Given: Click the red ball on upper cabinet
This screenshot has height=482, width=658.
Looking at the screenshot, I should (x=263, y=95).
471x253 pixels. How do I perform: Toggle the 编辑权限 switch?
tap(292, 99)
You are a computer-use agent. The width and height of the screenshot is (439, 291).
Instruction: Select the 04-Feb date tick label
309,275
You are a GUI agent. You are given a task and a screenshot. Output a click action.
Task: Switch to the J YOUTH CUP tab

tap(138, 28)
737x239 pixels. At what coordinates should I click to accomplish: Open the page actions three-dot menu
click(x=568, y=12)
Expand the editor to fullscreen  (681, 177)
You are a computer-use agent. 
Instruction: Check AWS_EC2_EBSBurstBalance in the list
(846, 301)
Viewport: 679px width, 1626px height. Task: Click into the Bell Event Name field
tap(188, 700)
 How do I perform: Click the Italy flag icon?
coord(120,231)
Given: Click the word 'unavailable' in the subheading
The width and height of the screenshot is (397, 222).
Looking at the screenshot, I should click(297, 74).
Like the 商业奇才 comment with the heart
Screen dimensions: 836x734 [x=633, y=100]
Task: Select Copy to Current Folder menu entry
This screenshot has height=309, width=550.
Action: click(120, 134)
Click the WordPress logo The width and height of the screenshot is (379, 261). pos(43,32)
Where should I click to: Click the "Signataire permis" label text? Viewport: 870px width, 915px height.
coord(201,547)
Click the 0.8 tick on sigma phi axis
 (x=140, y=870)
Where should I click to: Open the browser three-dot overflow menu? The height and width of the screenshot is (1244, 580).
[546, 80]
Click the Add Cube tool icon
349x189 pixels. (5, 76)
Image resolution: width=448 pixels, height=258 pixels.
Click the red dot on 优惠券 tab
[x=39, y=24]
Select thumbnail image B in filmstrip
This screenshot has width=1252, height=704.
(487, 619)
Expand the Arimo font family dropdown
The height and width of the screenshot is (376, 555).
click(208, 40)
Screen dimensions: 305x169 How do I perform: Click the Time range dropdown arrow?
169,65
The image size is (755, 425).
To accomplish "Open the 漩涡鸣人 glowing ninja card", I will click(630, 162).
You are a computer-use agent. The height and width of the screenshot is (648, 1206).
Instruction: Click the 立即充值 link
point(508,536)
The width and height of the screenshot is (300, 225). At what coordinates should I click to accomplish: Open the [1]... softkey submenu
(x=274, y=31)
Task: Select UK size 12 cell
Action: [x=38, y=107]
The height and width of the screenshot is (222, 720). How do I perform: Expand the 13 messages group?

=-=-=-=-=

:: Required work ::
Rewrite all of the data above with every "three-dot" changed to "ellipsis" and nothing else altered.

:: Task response ::
Given: Click the red ball on upper cabinet
This screenshot has height=482, width=658.
Looking at the screenshot, I should (x=263, y=95).
471x253 pixels. How do I perform: Toggle the 编辑权限 switch?
tap(292, 99)
You are a computer-use agent. The width and height of the screenshot is (439, 291).
Instruction: Select the 04-Feb date tick label
309,275
You are a GUI agent. You are given a task and a screenshot. Output a click action.
Task: Switch to the J YOUTH CUP tab

tap(138, 28)
737x239 pixels. At what coordinates should I click to accomplish: Open the page actions ellipsis menu
click(x=568, y=12)
Expand the editor to fullscreen  (681, 177)
You are a computer-use agent. 
Instruction: Check AWS_EC2_EBSBurstBalance in the list
(846, 301)
Viewport: 679px width, 1626px height. Task: Click into the Bell Event Name field
tap(188, 700)
 How do I perform: Click the Italy flag icon?
coord(120,231)
Given: Click the word 'unavailable' in the subheading
The width and height of the screenshot is (397, 222).
Looking at the screenshot, I should click(297, 74).
Like the 商业奇才 comment with the heart
Screen dimensions: 836x734 [x=633, y=100]
Task: Select Copy to Current Folder menu entry
This screenshot has height=309, width=550.
Action: click(120, 134)
Click the WordPress logo The width and height of the screenshot is (379, 261). pos(43,32)
Where should I click to: Click the "Signataire permis" label text? Viewport: 870px width, 915px height.
coord(201,547)
Click the 0.8 tick on sigma phi axis
 (x=140, y=870)
Where should I click to: Open the browser ellipsis overflow menu? The height and width of the screenshot is (1244, 580).
[546, 80]
Click the Add Cube tool icon
349x189 pixels. (5, 76)
Image resolution: width=448 pixels, height=258 pixels.
Click the red dot on 优惠券 tab
[x=39, y=24]
Select thumbnail image B in filmstrip
This screenshot has width=1252, height=704.
(487, 619)
Expand the Arimo font family dropdown
The height and width of the screenshot is (376, 555).
click(208, 40)
Screen dimensions: 305x169 How do I perform: Click the Time range dropdown arrow?
169,65
The image size is (755, 425).
To accomplish "Open the 漩涡鸣人 glowing ninja card", I will click(630, 162).
You are a computer-use agent. The height and width of the screenshot is (648, 1206).
Instruction: Click the 立即充值 link
point(508,536)
The width and height of the screenshot is (300, 225). At what coordinates should I click to accomplish: Open the [1]... softkey submenu
(x=274, y=31)
Task: Select UK size 12 cell
Action: [x=38, y=107]
The height and width of the screenshot is (222, 720). How do I perform: Expand the 13 messages group?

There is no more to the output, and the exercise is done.